There have been narrow escapes before. In May 1999, as the snows began to melt on the Himalayan peaks of Kargil, Ladakh, Indian troops prepared to return to their high-altitude summer positions. They found they had been occupied.

Who exactly was in occupation was immediately disputed. India saw the hand of Pakistan, and Pakistan claimed the soldiers were Kashmiri patriots. Nothing to do with us, Islamabad said. It was a version of events that Indian officials had heard before and would hear again. Few in Delhi believed it.

The dispute followed a familiar pattern: a provocation, initial skirmishes, escalating insults and growing military confrontation. By late June the standoff had spread from Kargil along the Line of Control. Even more alarming, US intelligence picked up movement in Pakistani nuclear assets. They suspected that nuclear weapons were being prepared. It was time to intervene. 

The US president at the time, Bill Clinton, no doubt had other plans for 4th July 1999, but he spent part of that national holiday in the Oval Office with the Pakistani president Nawaz Sharif. Sharif had flown to Washington, desperate for the US to mediate a settlement that he could not achieve on his own. He could barely control his own generals: Pervez Musharraf had planned and executed the occupation of the Kargil positions and would overthrow Sharif in a bloodless coup in October that year.

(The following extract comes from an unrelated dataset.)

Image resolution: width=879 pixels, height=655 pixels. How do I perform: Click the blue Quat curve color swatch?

Clinton told Sharif in no uncertain terms to withdraw his troops from Kargil, and Sharif complied. The possibility that the conflict would go nuclear was never put to the test. 

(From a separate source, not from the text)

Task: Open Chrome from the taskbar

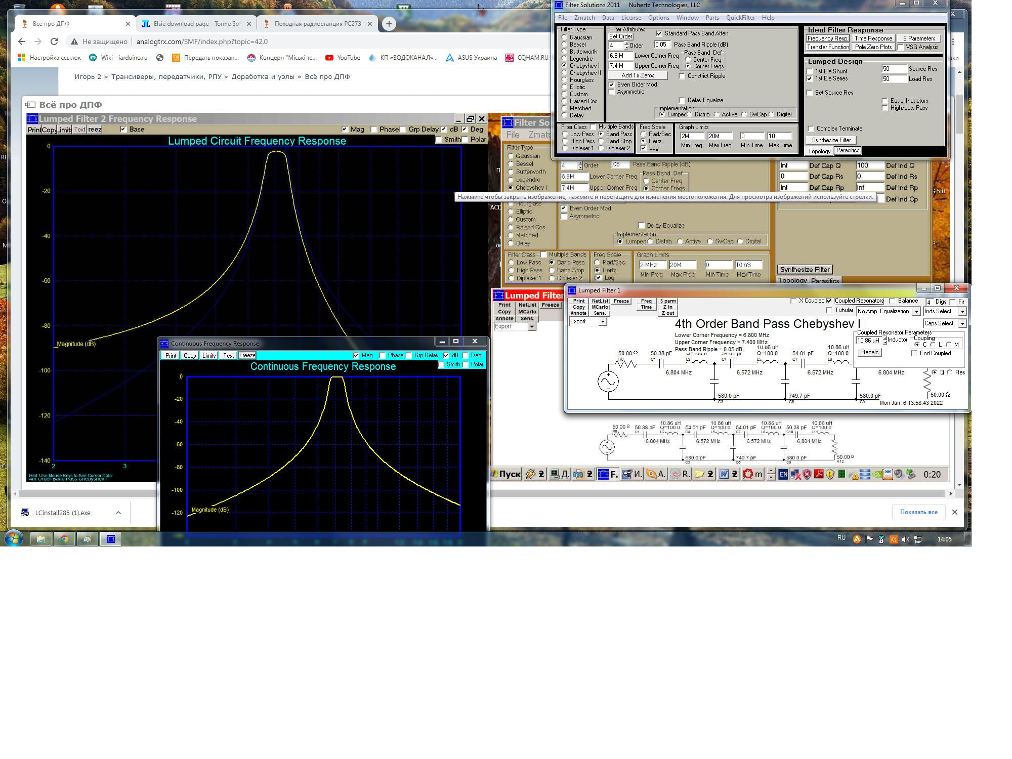Action: 64,539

Since then, the US-Pakistan relationship has cooled and Washington is cultivating warmer relations with Delhi, without having the capacity to influence India’s behaviour as it once could with Islamabad. Pakistan’s best friend now is China, India’s regional rival and a power that has rarely intervened in a crisis.

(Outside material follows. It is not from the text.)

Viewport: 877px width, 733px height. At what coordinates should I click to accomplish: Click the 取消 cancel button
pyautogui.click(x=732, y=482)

There is one encouraging precedent: Chinese officials insist that Xi Jinping told Vladimir Putin that the use of battlefield nuclear weapons in Ukraine was a step too far. A nuclear exchange between India and Pakistan would be a catastrophe that could potentially alarm China enough to precipitate a quiet intervention. But though China has interests in the region it seems as reluctant as Trump’s America to play the global policeman. 

The US vice president, JD Vance, whose wife is Indian, was in Delhi on the day of the April attack. Marco Rubio, the US secretary of state, has said he is monitoring the situation and talking to parties in the region. Trump responded to questions about the crisis with platitudes. Other key visitors to the region since the attack include the foreign minister of Iran, who advertised the trip as an attempted mediation. How effective he or others are will be a test of what to expect in our shifting world order.